# Text processing and topic modelling of Amazon reviews 
* Automotive category analysis

### Importing libs

In [1]:
import os
import re
from dotenv import load_dotenv
from pyspark.sql import SparkSession
from delta import *
import pyspark.sql.functions as F

from sparknlp.base import DocumentAssembler
from sparknlp.annotator import Tokenizer
from sparknlp.annotator import Lemmatizer
from sparknlp.annotator import LemmatizerModel
from sparknlp.annotator import Normalizer
from sparknlp.annotator import StopWordsCleaner
from sparknlp.base import Finisher

In [2]:
load_dotenv()

STORAGE_ACCOUNT_NAME = os.getenv('STORAGE_ACCOUNT_NAME')
STORAGE_ACCOUNT_KEY = os.getenv('STORAGE_ACCOUNT_KEY')

builder = SparkSession.builder\
        .config("spark.jars.packages", "org.apache.hadoop:hadoop-azure:3.3.4,\
io.delta:delta-core_2.12:2.4.0,\
io.delta:delta-storage:2.4.0,\
com.johnsnowlabs.nlp:spark-nlp_2.12:4.3.0")\
        .config(f"fs.azure.account.key.{STORAGE_ACCOUNT_NAME}.dfs.core.windows.net", f"{STORAGE_ACCOUNT_KEY}")\
        .config("spark.sql.extensions", "io.delta.sql.DeltaSparkSessionExtension")\
        .config("spark.sql.catalog.spark_catalog", "org.apache.spark.sql.delta.catalog.DeltaCatalog")

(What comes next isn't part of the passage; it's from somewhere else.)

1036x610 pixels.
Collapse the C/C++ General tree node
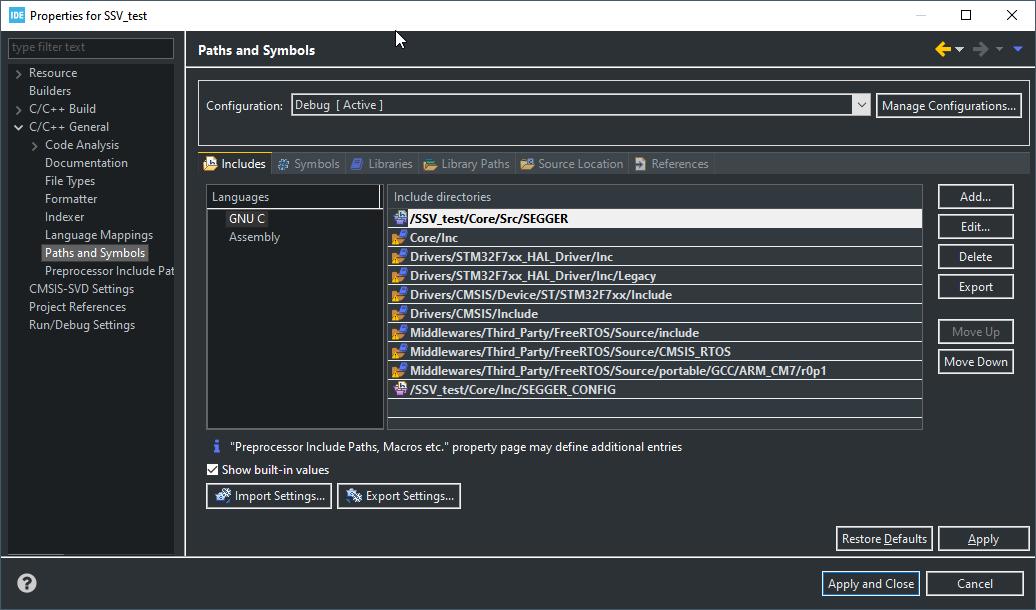[x=19, y=127]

spark = configure_spark_with_delta_pip(builder).getOrCreate()



In [3]:
root = 'abfss://default@stdatalakeakita.dfs.core.windows.net/synapse/workspaces/syn-synfactoreddatathon01-dev'

df = spark.read\
.format('delta')\
.load(f'{root}/silver/silver_amazon_reviews_automotive')

df.show()

+--------------+----------+--------------------+------+-------+--------------------+--------------------+--------------------+--------------------+--------------+-----------------+------------+------------+--------------------+------------+---------+-------------+
|   reviewer_id|      asin|               title|  rank|overall|flg_positive_overall|flg_negative_overall|             summary|         review_text|         brand|     2nd_category|3rd_category|4th_category|            also_buy|also_buy_qty|also_view|also_view_qty|
+--------------+----------+--------------------+------+-------+--------------------+--------------------+--------------------+--------------------+--------------+-----------------+------------+------------+--------------------+------------+---------+-------------+
|A2TYWZQNOGX2YS|B0001EVUCM|Auto Ventshade 77...|364973|      5|                true|               false|          Vent Shade|Did great for me....|Auto Ventshade|Replacement Parts| Body & Trim|        Body

### Pre-processing review text

#### 1. Removing ponctuation

In [4]:
def clean_text(c):
  c = F.lower(c)
  c = F.regexp_replace(c, "(https?\://)\S+", "") # Remove links
  c = F.regexp_replace(c, "(\\n)|\n|\r|\t", "") # Remove CR, tab, and LR
  c = F.regexp_replace(c, "(?:(?:[0-9]{2}[:\/,]){2}[0-9]{2,4})", "") # Remove dates
  c = F.regexp_replace(c, "@([A-Za-z0-9_]+)", "") # Remove usernames
  c = F.regexp_replace(c, "[0-9]", "") # Remove numbers
  c = F.regexp_replace(c, "\{|\}|\[|\]|\(|\)|\;|\:|\/|\#|\.|\?|\!|\&|\"|\,", "") # Remove symbols
  c = F.regexp_replace(c, ' +', ' ')# Remove multiple whitespaces
  c = F.trim(c)# Remove trailing whitespaces
  return c

df = df.withColumn("review_text_process", clean_text(F.col("review_text")))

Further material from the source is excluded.